9. Vasiyet: Hayvanlara da Merhametli Davranın!
Ebu Hüreyye Radiyallahü Anh Peygamber Aleyhisselâmın şöyle buyurduğunu anlatır:
-Bir yolcu, yoluna devam ederken, çok susamıştı. Bir kuyuya rastladı. İnip ondan su içti. Çıktığında bir de baktı ki, ziyadesiyle susamış bir köpek dilini çıkarıp susuzluktan toprağı yiyiyor. Yolcu:
-Bu köpek de biraz önce benim olduğum halde ki gibi, çok susamış, dedi ve onu suladı. Allah’ü Teâlâ da bu kişinin yaptığını makbul sayarak günahlarını mağfiret buyurdu. Ashabı Kiram dediler ki:
-Ey Allah’ın Rasûlü! Hayvanlara yaptığımız iyilikte ecir, ücret var mıdır? Peygamber Aleyhisselâm öyle buyurdu:
-Her canlı ciğer taşıyan hayvana yapılan iyilikte ecir, ücret vardır
(Buhari, Müslim)

10. Vasiyet: Koca Hakkı Üstündür!

=====

**Yazılı Görev:** Hayvanlara merhametle ilgili metnin "9. Vasiyet: Hayvanlara" ifadesinden başlayıp "Koca Hakkı Üstündür!" ifadesi de dahil olmak üzere o ifadeye kadar olan kısmını, "köpek" yerine "kedi" koyarak yeniden yazın.

**Sağlanan Veriler:**
=====

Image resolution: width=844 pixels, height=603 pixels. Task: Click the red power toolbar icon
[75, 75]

=====

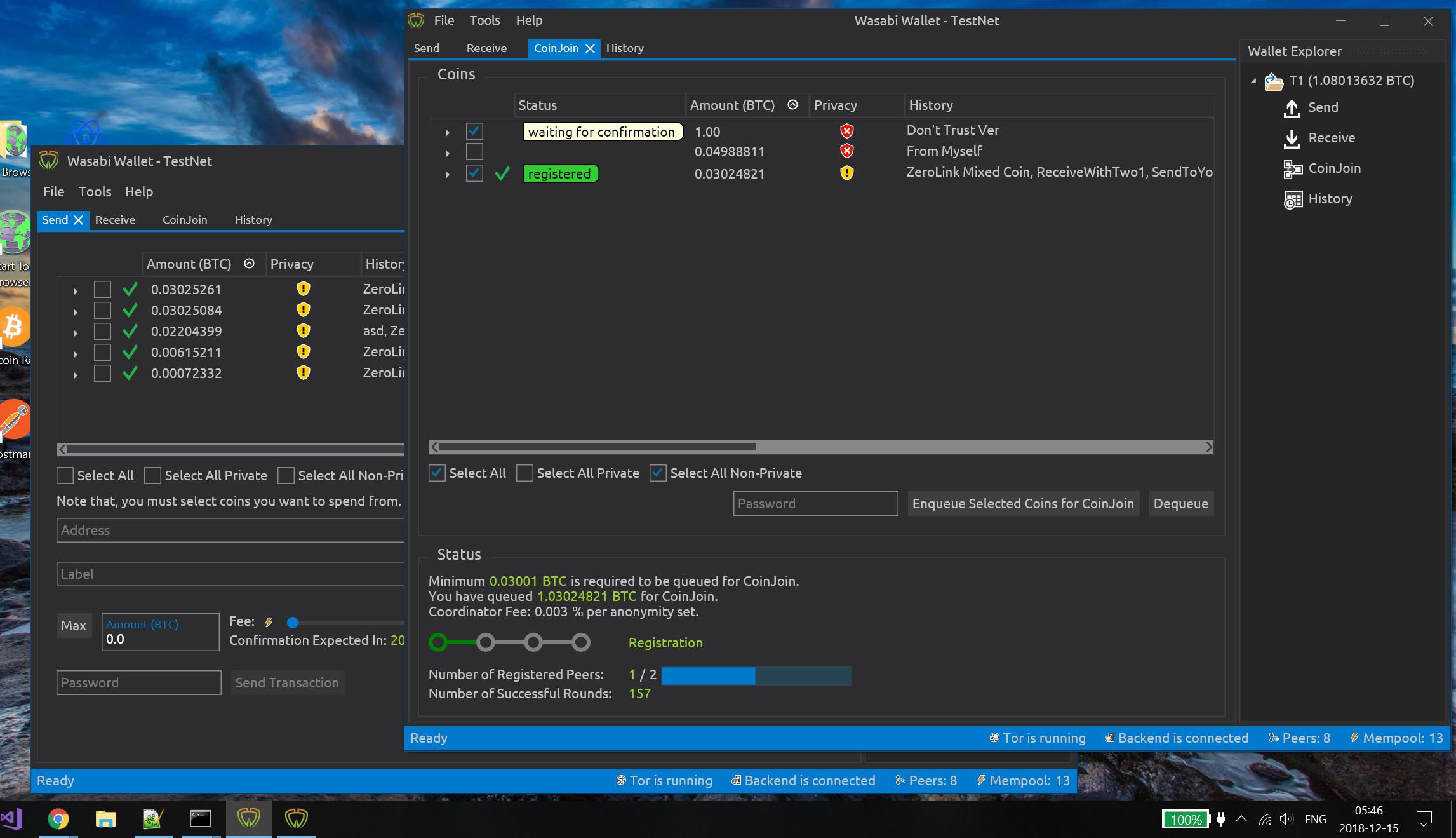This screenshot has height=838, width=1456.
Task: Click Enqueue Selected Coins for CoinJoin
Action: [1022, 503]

=====

**Aşağıdaki Çıktı:**
9. Vasiyet: Hayvanlara da Merhametli Davranın!
Ebu Hüreyye Radiyallahü Anh Peygamber Aleyhisselâmın şöyle buyurduğunu anlatır:
-Bir yolcu, yoluna devam ederken, çok susamıştı. Bir kuyuya rastladı. İnip ondan su içti. Çıktığında bir de baktı ki, ziyadesiyle susamış bir kedi dilini çıkarıp susuzluktan toprağı yiyiyor. Yolcu:
-Bu kedi de biraz önce benim olduğum halde ki gibi, çok susamış, dedi ve onu suladı. Allah’ü Teâlâ da bu kişinin yaptığını makbul sayarak günahlarını mağfiret buyurdu. Ashabı Kiram dediler ki:
-Ey Allah’ın Rasûlü! Hayvanlara yaptığımız iyilikte ecir, ücret var mıdır? Peygamber Aleyhisselâm öyle buyurdu:
-Her canlı ciğer taşıyan hayvana yapılan iyilikte ecir, ücret vardır
(Buhari, Müslim)

10. Vasiyet: Koca Hakkı Üstündür!